I suspect it has to do with the closed
and label
values of the resample
function, but those are not very well explained in the doc.
以下是用于重构数据帧的代码段:
Here a snippet to reconstruct the dataframe:
import pandas as pd
from pandas import Period
dikt={'volume': {Period('2009-02-01/2009-02-07', 'W-SAT'): 48401.952789699571, Period('2009-02-08/2009-02-14', 'W-SAT'): 53429.330472103007, Period('2009-02-15/2009-02-21', 'W-SAT'): 50671.887387387389, Period('2009-02-22/2009-02-28', 'W-SAT'): 60565.506437768243}, 'close': {Period('2009-02-01/2009-02-07', 'W-SAT'): 830.70600858369096, Period('2009-02-08/2009-02-14', 'W-SAT'): 839.74248927038627, Period('2009-02-15/2009-02-21', 'W-SAT'): 790.54954954954951, Period('2009-02-22/2009-02-28', 'W-SAT'): 760.42811158798281}, 'open': {Period('2009-02-01/2009-02-07', 'W-SAT'): 830.54077253218884, Period('2009-02-08/2009-02-14', 'W-SAT'): 839.94527896995703, Period('2009-02-15/2009-02-21', 'W-SAT'): 790.73310810810813, Period('2009-02-22/2009-02-28', 'W-SAT'): 760.58690987124464}, 'high': {Period('2009-02-01/2009-02-07', 'W-SAT'): 832.58690987124464, Period('2009-02-08/2009-02-14', 'W-SAT'): 841.76394849785413, Period('2009-02-15/2009-02-21', 'W-SAT'): 792.39977477477476, Period('2009-02-22/2009-02-28', 'W-SAT'): 762.64055793991417}, 'low': {Period('2009-02-01/2009-02-07', 'W-SAT'): 828.78862660944208, Period('2009-02-08/2009-02-14', 'W-SAT'): 837.8122317596567, Period('2009-02-15/2009-02-21', 'W-SAT'): 788.89752252252254, Period('2009-02-22/2009-02-28', 'W-SAT'): 758.23497854077254}, 'timestamp': {Period('2009-02-01/2009-02-07', 'W-SAT'): 733442.16630901292, Period('2009-02-08/2009-02-14', 'W-SAT'): 733449.16630901292, Period('2009-02-15/2009-02-21', 'W-SAT'): 733456.24577702698, Period('2009-02-22/2009-02-28', 'W-SAT'): 733463.16630901292}}
pd.DataFrame(dikt, columns=['timestamp', 'open', 'high', 'low', 'close', 'volume'])
推荐答案
由于要包含与第一个PeriodIndex
对应的start_time
和与最后一个PeriodIndex
对应的end_time
,因此 DF.resample
在这里几乎没有帮助,因为它们本质上是整体/互斥的(意味着更改任何arg都会影响start_time
或end_time
,但不会同时影响两者).
Since you want to include the start_time
corresponding to the first PeriodIndex
and end_time
corresponding to the last one, the keyword arguments present in DF.resample
would be of little help here as these operate as a whole/mutually exclusive in nature (meaning altering any arg would affect either the start_time
or end_time
but not both).
相反,您可以对这些样本进行降采样以采用每天的频率,"D"
,然后在30分钟内对每个组进行均值汇总.
Instead, you could downsample these to take on the day frequency, "D"

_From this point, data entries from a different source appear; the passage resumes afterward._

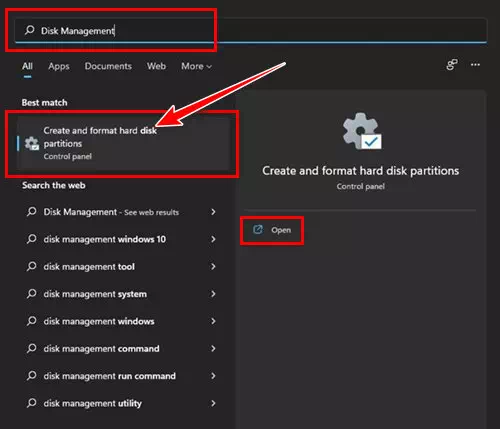
Task: Expand the More filter dropdown
Action: click(x=196, y=66)
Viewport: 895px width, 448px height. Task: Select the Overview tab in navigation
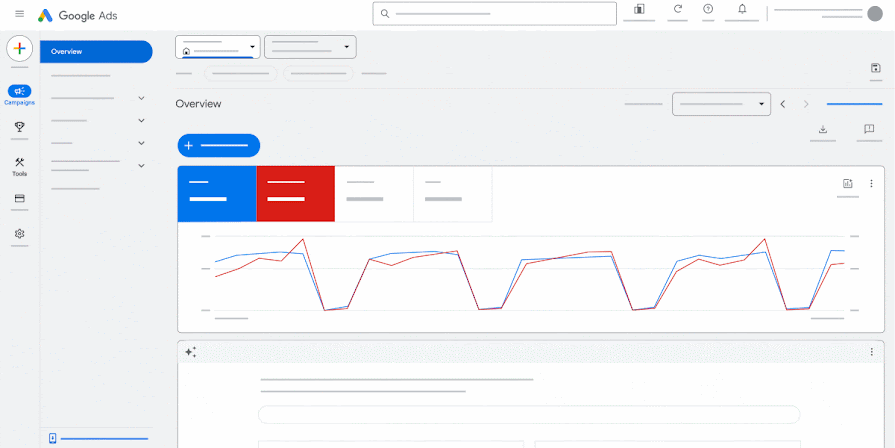coord(96,52)
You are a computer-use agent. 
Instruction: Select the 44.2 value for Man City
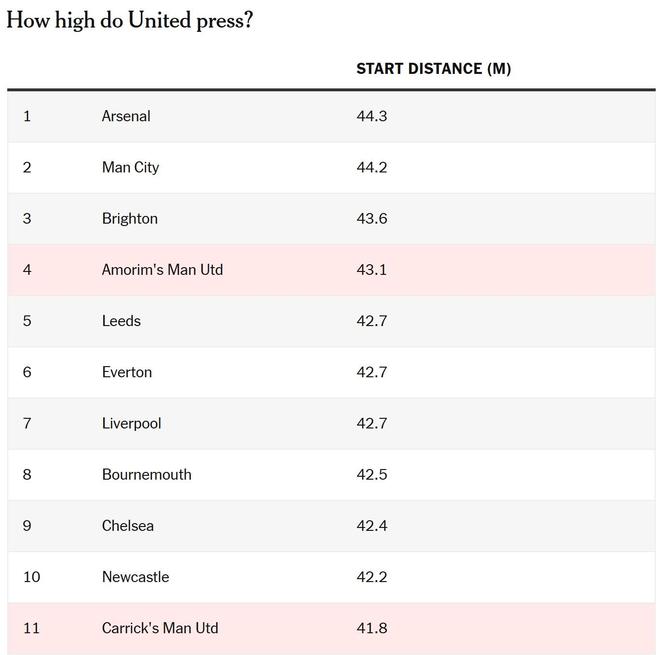(x=371, y=167)
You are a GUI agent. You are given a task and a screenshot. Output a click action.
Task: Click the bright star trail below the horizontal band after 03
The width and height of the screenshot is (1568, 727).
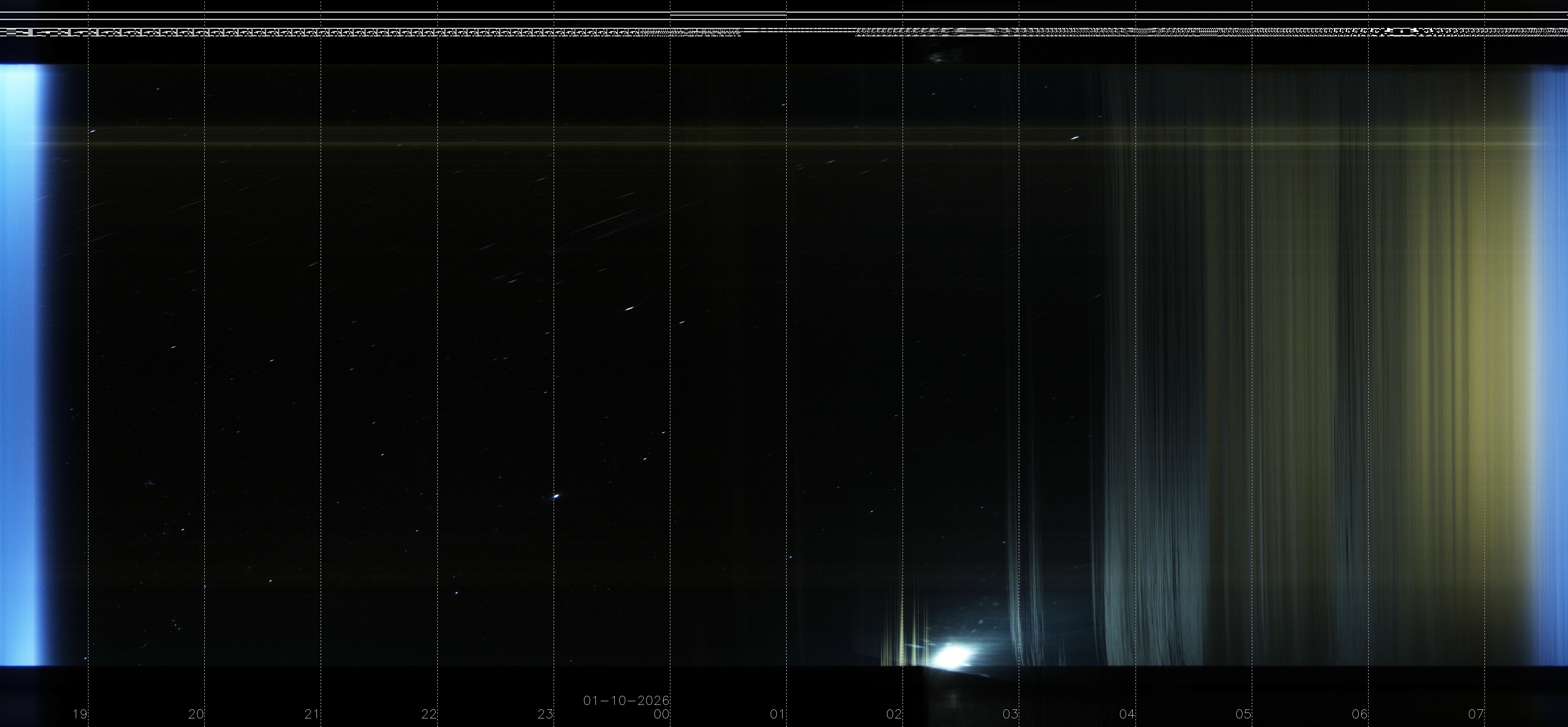[x=1075, y=138]
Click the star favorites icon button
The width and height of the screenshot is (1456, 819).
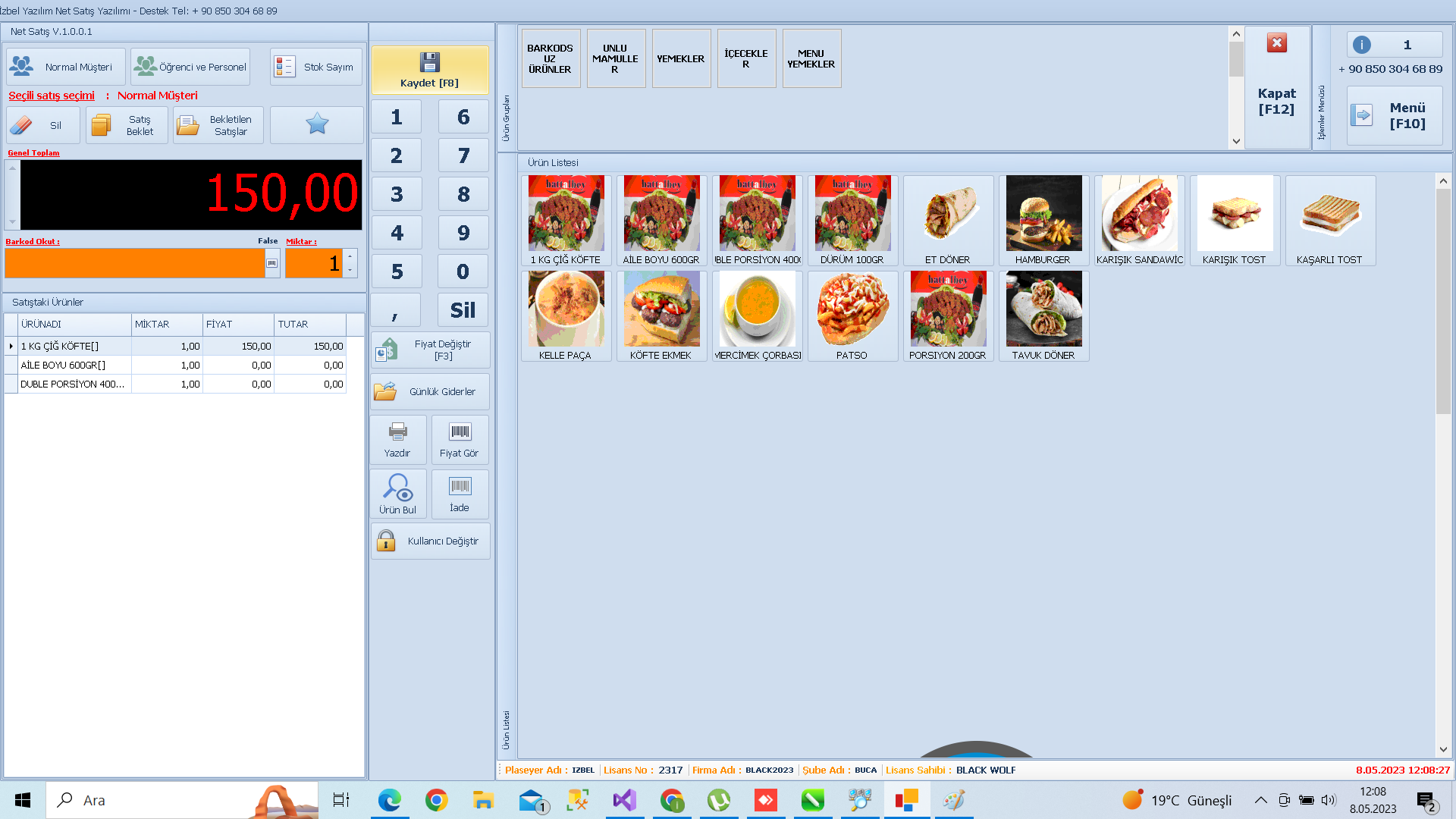[317, 124]
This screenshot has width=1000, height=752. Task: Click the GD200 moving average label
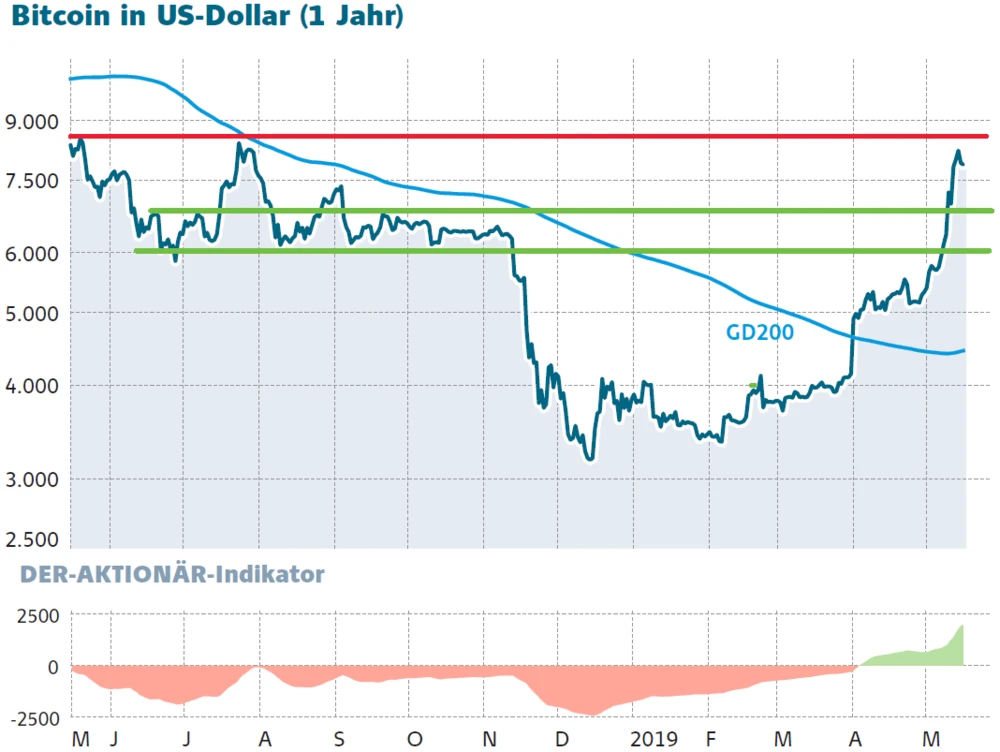pos(759,333)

and then perform the aggregation of mean for each group within 30 minutes.
df.resample('D').asfreq().resample('30T').mean()
如果要专门对start_time
或end_time
进行重采样,则可以使用convention
arg.
The convention
arg could have been used if resampling across start_time
or end_time
specifically were to be performed.
要检查:
To check:
resamp_start = df.resample('30min').mean()
resamp_all = df.resample('D').asfreq().resample('30T').mean().head(resamp_start.shape[0])
resamp_start.equals(resamp_all)
True
如果仅需要重新采样的索引而不是其汇总,则将其当前频率下采样到与要在中重新采样的频率相对应的最低整数频率是有意义的[此处为1分钟] ,然后每30行取一个切片,以每 30分钟个样本进行计算.
If you require only the resampled index and not it's aggregation, then it would make sense to down-sample it's current frequency to the lowest integer frequency corresponding to the frequency that is to be resampled for [Here, 1 minute] and then take slices of every 30 rows to compute this for every 30 minute sample.
df.resample('T').asfreq().iloc[::30]
与较早的情况相比,这些操作会为您提供整个2009-02-28
的样本,在早期情况下,由于在.resample('D')
操作过程中对其进行了归一化(时间调整为午夜),因此考虑了不超过2009-02-28
的日期
These would give you the samples for the whole of 2009-02-28
as compared to the earlier case where the dates upto and not including 2009-02-28
were considered due to their normalization (times adjusted to midnight) imposed during .resample('D')
operation.
这篇关于重新采样/上采样周期指数,并同时使用两个极端时间“边缘".数据的文章就介绍到这了,希望我们推荐的答案对大家有所帮助,也希望大家多多支持!